== Segment start ==
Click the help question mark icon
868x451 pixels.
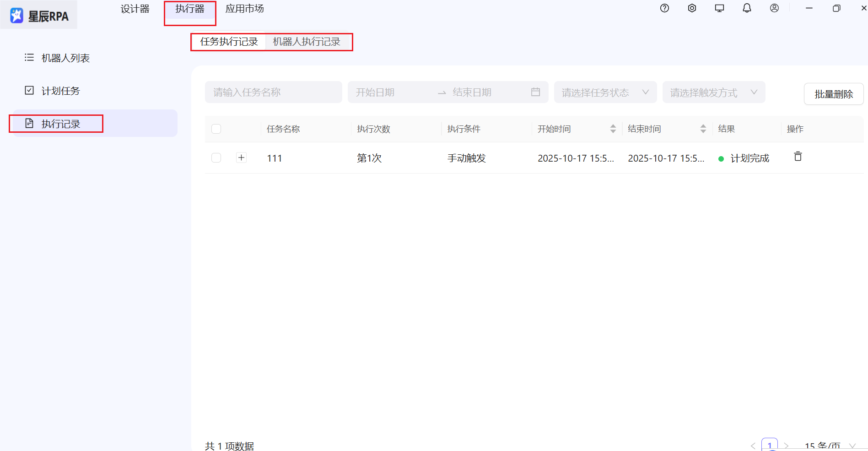tap(664, 8)
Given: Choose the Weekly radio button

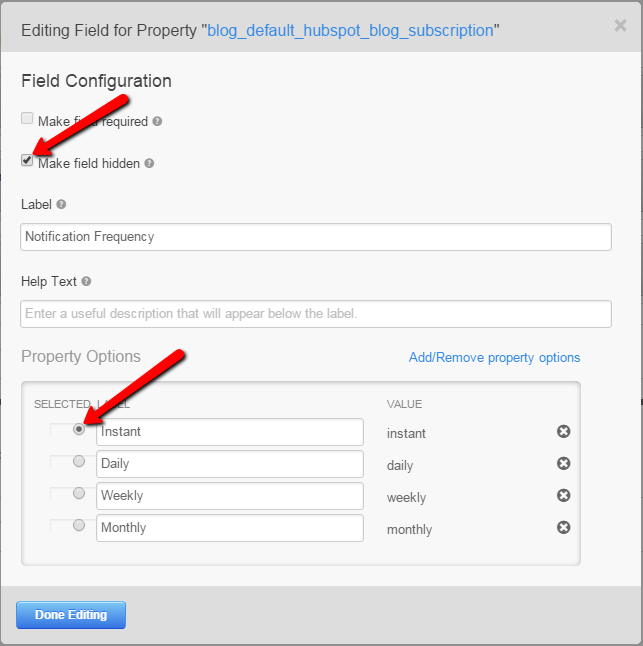Looking at the screenshot, I should (x=79, y=494).

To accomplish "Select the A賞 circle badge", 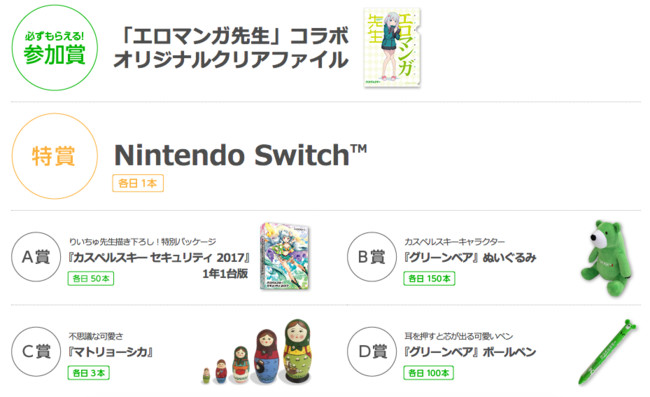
== Segment end ==
# What to do
Nothing but the lines from the one that contains "Given: Choose the Weekly radio button" through the last line of the material should be written out, exactly. Omit pictures.

# Finished exercise
Given: Choose the Weekly radio button

Looking at the screenshot, I should (x=79, y=494).

To accomplish "Select the A賞 circle badge", 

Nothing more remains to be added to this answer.